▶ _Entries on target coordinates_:

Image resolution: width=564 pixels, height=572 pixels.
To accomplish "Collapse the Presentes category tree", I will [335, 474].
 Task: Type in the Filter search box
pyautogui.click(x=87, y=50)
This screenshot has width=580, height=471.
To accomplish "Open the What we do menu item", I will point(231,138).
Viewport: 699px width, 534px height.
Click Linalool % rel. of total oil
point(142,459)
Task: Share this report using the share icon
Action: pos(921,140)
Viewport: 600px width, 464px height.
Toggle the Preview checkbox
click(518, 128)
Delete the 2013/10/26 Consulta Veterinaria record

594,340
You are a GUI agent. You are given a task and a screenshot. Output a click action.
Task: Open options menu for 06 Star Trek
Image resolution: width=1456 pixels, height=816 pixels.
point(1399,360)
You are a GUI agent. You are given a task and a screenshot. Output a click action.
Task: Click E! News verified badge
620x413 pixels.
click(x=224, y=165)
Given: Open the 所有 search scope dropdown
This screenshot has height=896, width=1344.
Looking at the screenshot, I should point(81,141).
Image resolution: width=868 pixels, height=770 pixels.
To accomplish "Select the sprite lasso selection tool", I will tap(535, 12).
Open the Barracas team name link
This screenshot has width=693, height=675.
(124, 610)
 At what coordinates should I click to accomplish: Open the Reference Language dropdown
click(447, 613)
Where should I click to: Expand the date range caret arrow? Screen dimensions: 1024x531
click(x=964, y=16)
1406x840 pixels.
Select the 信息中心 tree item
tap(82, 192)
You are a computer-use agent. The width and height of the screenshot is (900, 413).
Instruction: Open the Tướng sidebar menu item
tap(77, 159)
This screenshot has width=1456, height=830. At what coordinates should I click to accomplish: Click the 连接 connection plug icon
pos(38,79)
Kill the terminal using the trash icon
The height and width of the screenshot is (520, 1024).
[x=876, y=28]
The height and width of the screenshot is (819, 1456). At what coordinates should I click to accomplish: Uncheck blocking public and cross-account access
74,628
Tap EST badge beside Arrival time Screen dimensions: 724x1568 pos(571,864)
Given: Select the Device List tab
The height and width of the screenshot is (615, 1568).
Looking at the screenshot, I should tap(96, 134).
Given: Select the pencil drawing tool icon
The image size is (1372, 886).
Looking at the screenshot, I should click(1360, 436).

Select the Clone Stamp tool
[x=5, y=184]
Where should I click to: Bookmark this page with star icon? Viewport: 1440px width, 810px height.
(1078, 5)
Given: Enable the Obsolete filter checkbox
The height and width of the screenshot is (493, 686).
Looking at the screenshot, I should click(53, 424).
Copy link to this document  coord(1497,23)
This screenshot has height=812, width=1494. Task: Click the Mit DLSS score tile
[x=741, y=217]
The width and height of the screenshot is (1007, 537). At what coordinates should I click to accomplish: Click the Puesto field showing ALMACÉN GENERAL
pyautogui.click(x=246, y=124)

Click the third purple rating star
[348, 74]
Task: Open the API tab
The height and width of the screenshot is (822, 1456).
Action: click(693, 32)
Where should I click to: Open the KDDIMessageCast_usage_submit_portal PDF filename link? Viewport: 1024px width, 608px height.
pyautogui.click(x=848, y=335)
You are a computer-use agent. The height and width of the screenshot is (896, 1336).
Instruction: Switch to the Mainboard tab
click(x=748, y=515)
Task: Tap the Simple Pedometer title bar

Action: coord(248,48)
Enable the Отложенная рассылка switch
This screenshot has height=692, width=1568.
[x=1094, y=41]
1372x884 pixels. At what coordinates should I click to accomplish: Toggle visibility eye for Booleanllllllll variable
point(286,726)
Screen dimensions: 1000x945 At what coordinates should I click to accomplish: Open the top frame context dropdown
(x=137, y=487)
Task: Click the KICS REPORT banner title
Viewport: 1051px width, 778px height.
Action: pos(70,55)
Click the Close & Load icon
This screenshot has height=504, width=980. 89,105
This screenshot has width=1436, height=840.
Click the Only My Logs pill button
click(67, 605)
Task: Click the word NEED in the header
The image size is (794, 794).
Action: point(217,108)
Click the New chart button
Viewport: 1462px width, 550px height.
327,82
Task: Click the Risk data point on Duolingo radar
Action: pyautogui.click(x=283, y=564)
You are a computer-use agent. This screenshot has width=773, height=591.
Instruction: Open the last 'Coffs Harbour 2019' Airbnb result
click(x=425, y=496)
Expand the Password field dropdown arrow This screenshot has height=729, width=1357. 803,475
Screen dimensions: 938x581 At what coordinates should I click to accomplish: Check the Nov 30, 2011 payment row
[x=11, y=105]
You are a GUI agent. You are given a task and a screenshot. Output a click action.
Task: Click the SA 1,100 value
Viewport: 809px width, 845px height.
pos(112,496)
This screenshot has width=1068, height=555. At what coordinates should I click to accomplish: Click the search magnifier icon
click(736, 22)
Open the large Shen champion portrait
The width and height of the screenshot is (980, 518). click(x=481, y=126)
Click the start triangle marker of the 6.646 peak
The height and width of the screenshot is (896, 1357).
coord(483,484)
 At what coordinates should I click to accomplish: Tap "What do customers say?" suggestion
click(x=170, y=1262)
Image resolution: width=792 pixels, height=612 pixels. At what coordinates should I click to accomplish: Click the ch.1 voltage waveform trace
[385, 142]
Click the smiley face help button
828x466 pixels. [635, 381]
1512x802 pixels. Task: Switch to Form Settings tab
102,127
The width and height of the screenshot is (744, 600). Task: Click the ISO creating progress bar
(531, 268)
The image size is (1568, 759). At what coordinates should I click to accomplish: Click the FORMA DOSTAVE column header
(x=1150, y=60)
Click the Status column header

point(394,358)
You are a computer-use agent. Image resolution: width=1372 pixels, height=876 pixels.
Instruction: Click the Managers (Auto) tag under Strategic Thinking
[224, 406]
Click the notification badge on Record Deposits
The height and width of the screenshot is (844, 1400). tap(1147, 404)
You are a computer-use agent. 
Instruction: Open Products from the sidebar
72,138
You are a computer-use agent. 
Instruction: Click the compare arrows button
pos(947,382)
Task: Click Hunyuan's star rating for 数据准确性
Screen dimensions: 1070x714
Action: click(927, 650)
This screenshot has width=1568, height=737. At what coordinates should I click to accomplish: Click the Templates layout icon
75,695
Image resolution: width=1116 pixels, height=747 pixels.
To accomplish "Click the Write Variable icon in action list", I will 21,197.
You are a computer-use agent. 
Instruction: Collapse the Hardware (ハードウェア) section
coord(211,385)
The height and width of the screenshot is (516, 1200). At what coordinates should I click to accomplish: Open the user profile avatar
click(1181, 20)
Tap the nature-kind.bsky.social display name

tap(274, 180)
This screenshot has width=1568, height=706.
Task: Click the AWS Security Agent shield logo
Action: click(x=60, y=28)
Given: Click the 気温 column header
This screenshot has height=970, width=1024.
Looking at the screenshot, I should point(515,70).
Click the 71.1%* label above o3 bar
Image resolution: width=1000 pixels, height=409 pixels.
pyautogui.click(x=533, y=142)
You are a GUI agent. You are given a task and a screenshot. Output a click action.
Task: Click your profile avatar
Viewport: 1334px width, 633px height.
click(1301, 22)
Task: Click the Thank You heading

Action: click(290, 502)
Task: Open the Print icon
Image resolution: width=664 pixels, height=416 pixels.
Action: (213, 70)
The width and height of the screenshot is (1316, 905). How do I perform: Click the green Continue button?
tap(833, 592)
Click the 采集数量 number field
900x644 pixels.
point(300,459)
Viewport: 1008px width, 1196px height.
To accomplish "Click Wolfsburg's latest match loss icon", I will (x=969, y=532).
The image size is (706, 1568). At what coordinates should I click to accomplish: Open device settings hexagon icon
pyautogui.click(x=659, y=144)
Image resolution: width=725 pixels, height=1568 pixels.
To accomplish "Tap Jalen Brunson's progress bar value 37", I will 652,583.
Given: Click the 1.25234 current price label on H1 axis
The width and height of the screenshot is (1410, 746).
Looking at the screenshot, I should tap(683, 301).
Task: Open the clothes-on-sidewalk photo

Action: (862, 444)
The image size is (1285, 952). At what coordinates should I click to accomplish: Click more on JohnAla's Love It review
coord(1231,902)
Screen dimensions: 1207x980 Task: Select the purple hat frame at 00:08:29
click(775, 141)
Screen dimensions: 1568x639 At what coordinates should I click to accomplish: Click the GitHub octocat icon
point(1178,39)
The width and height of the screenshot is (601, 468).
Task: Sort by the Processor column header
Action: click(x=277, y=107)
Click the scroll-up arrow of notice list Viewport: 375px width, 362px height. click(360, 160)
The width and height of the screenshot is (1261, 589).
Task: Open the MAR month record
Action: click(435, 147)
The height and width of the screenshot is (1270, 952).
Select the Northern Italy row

▶ _Instruction_:
Copy out verbatim the part of the rows above that opens with the line containing "Given: Click the 1.25234" and closes with the line containing "click(775, 141)", including both of those lines.

▶ _Problem solution_:
Given: Click the 1.25234 current price label on H1 axis
The width and height of the screenshot is (1410, 746).
Looking at the screenshot, I should tap(683, 301).
Task: Open the clothes-on-sidewalk photo

Action: (862, 444)
The image size is (1285, 952). At what coordinates should I click to accomplish: Click more on JohnAla's Love It review
coord(1231,902)
Screen dimensions: 1207x980 Task: Select the purple hat frame at 00:08:29
click(775, 141)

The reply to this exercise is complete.